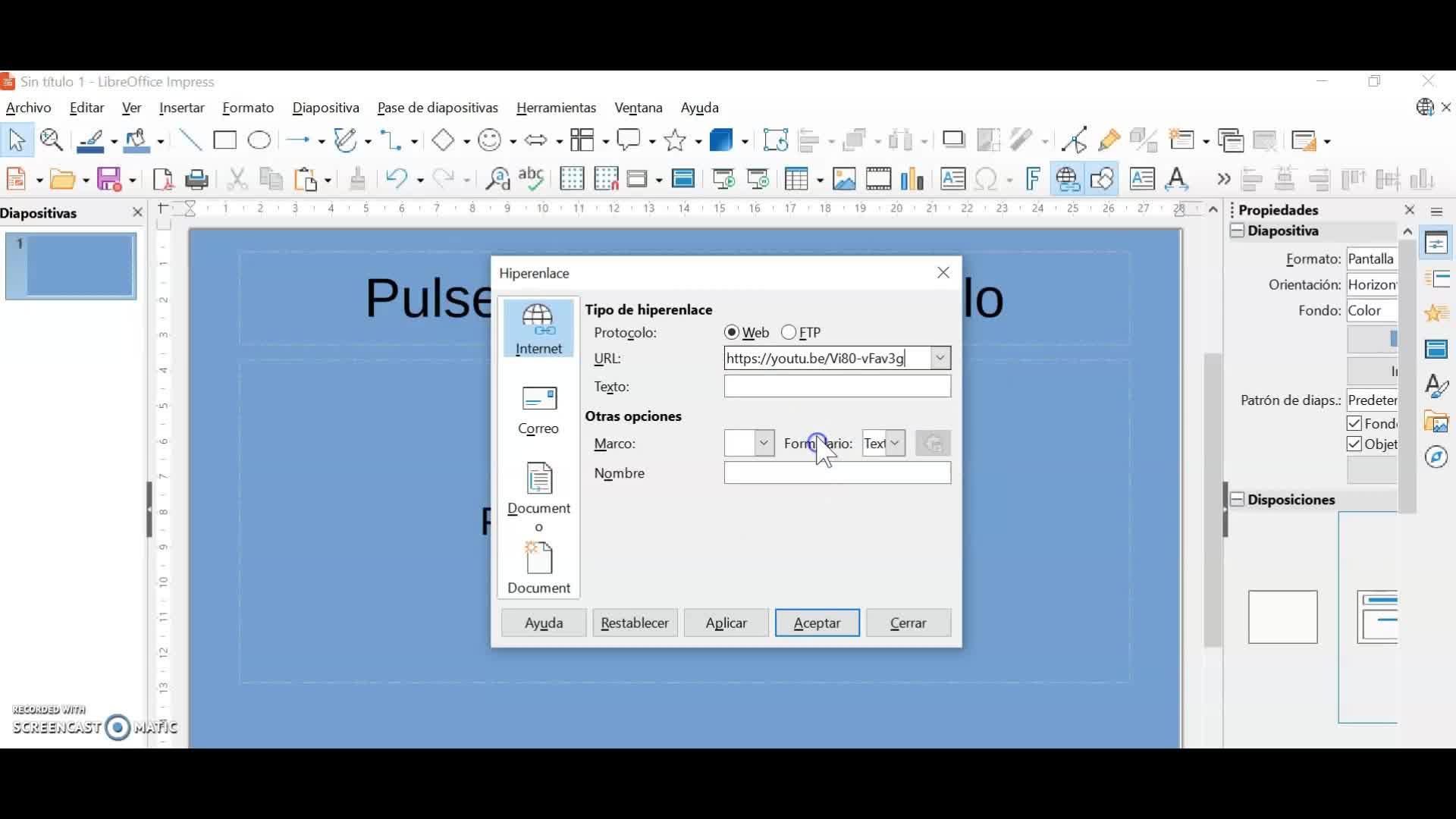The height and width of the screenshot is (819, 1456).
Task: Select the Ellipse drawing tool
Action: click(x=259, y=141)
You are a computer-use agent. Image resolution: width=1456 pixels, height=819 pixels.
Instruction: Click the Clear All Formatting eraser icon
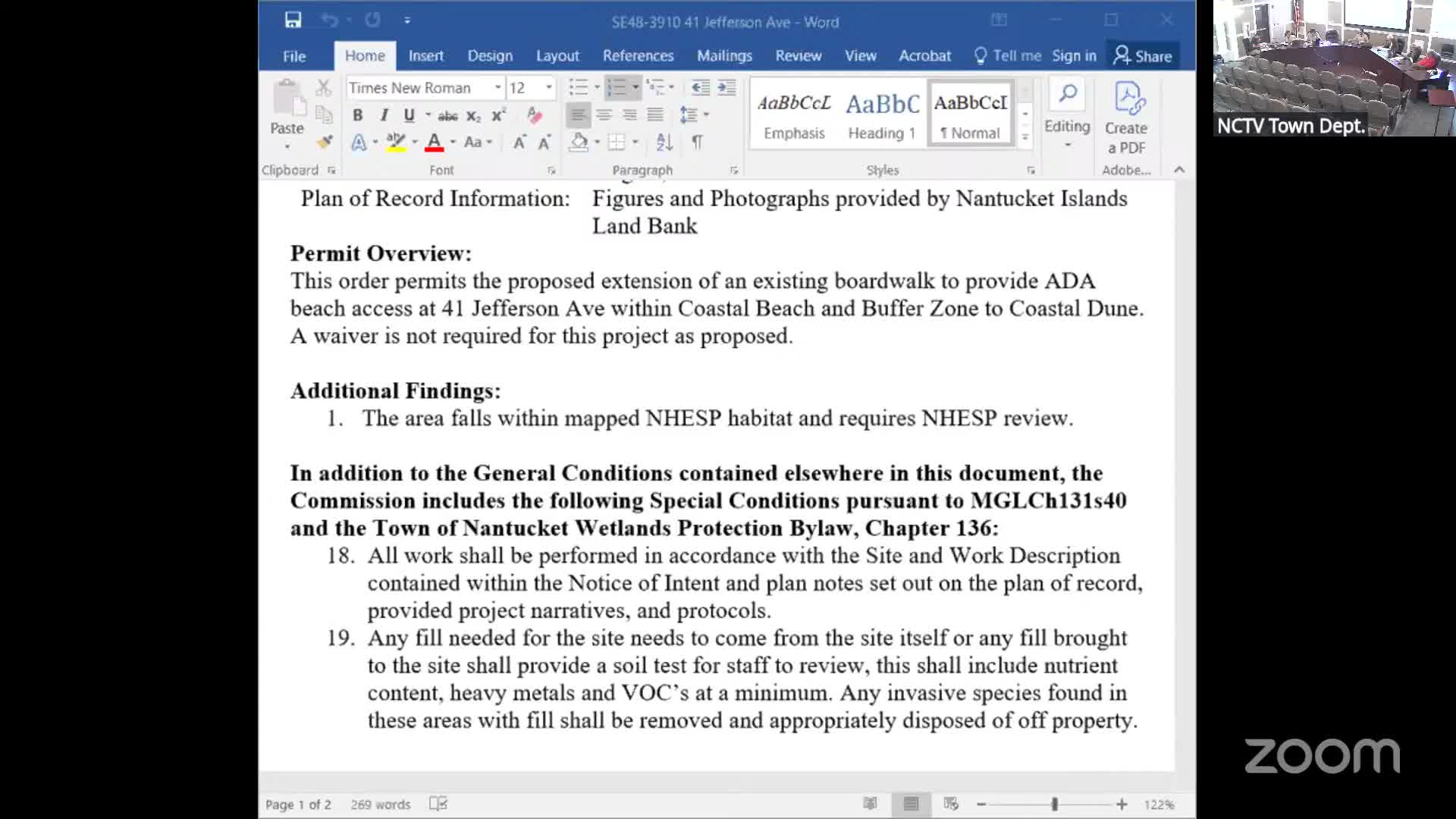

> [Work instructions]:
Reproduce the lines of the listing exactly, starting at the one that contains "You are a computer-use" and continuing through the final line, but leave out the pictures.

> [Written response]:
You are a computer-use agent. Image resolution: width=1456 pixels, height=819 pixels.
Instruction: Click the Clear All Formatting eraser icon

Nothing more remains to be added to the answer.